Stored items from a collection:
※ ※ ※
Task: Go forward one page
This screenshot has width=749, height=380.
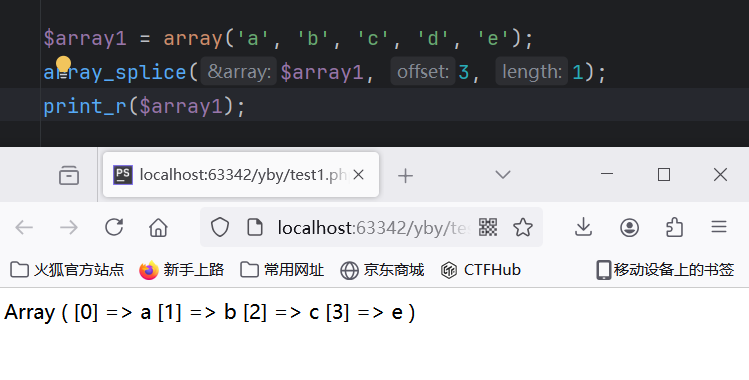Action: tap(69, 227)
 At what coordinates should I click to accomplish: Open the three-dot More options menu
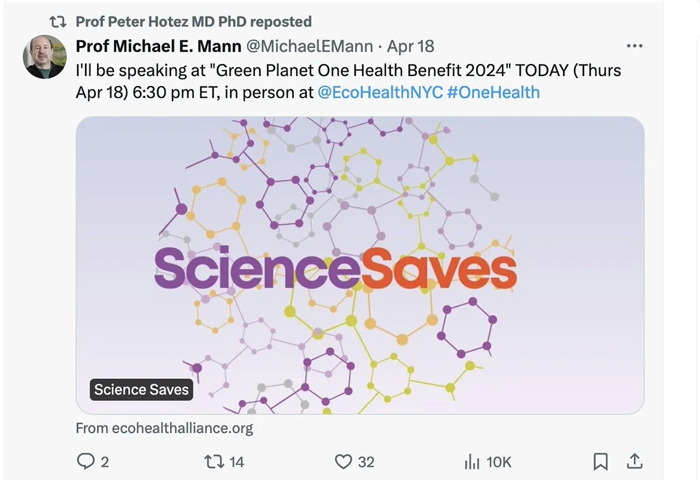(634, 46)
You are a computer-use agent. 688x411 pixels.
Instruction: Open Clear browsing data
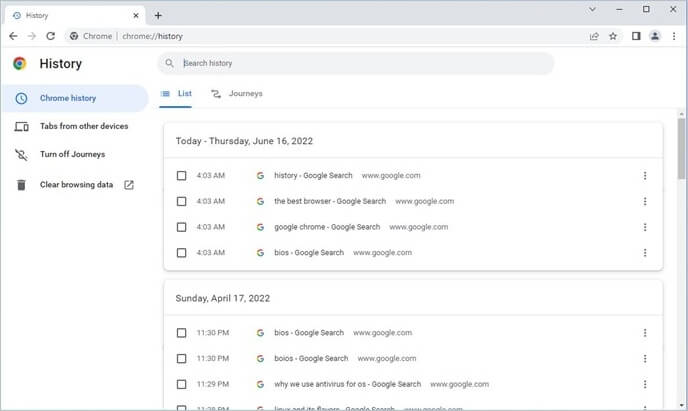(x=75, y=185)
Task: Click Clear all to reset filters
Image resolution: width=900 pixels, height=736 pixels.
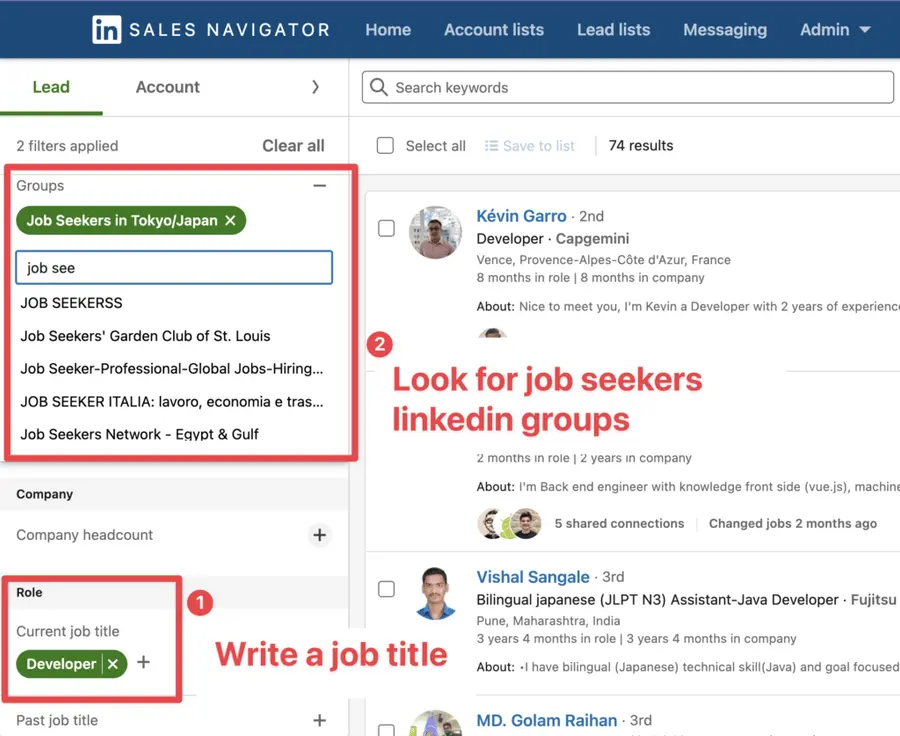Action: point(292,145)
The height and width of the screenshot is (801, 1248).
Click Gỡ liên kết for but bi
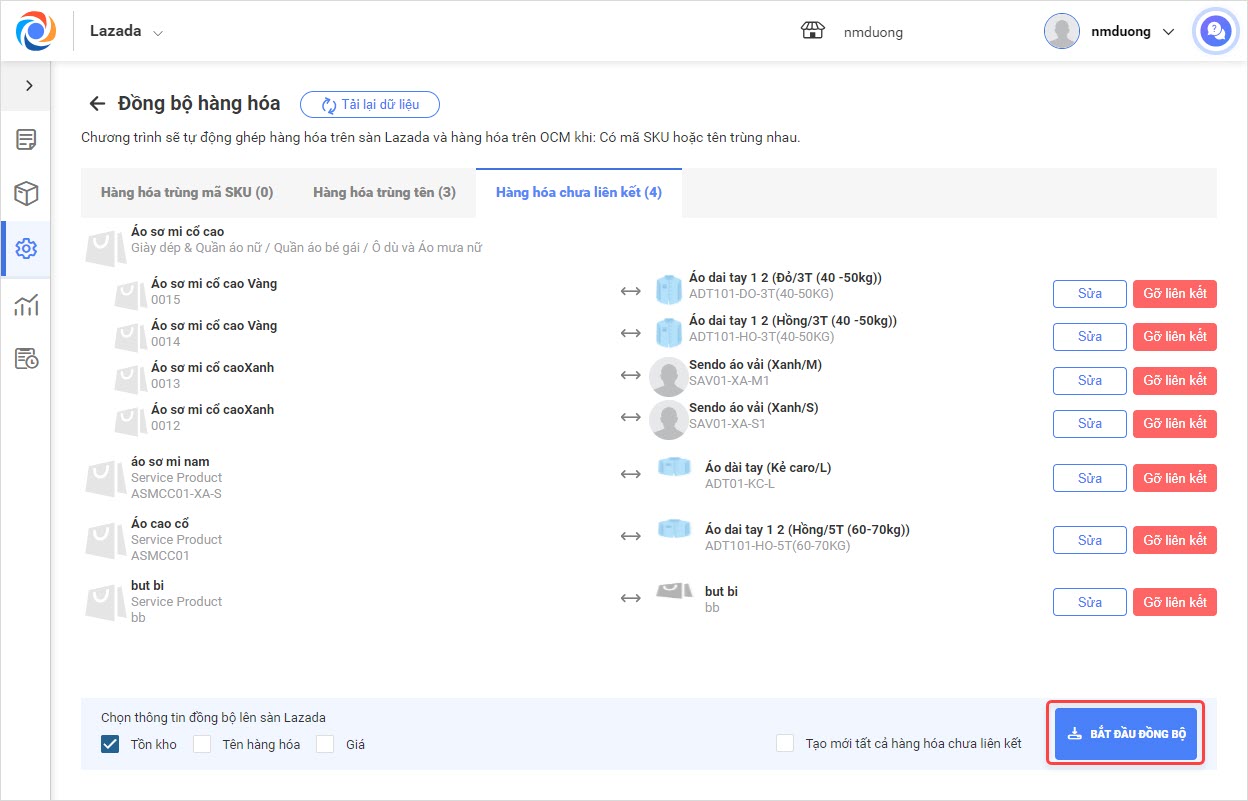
※ ※ ※
→ Stated exercise: Reproduce the lines of the material word for word, starting at the line that contains "The height and" and ending at the last line of the material, both included. Leave the pictures out of your answer.

→ Result:
The height and width of the screenshot is (801, 1248).
Click Gỡ liên kết for but bi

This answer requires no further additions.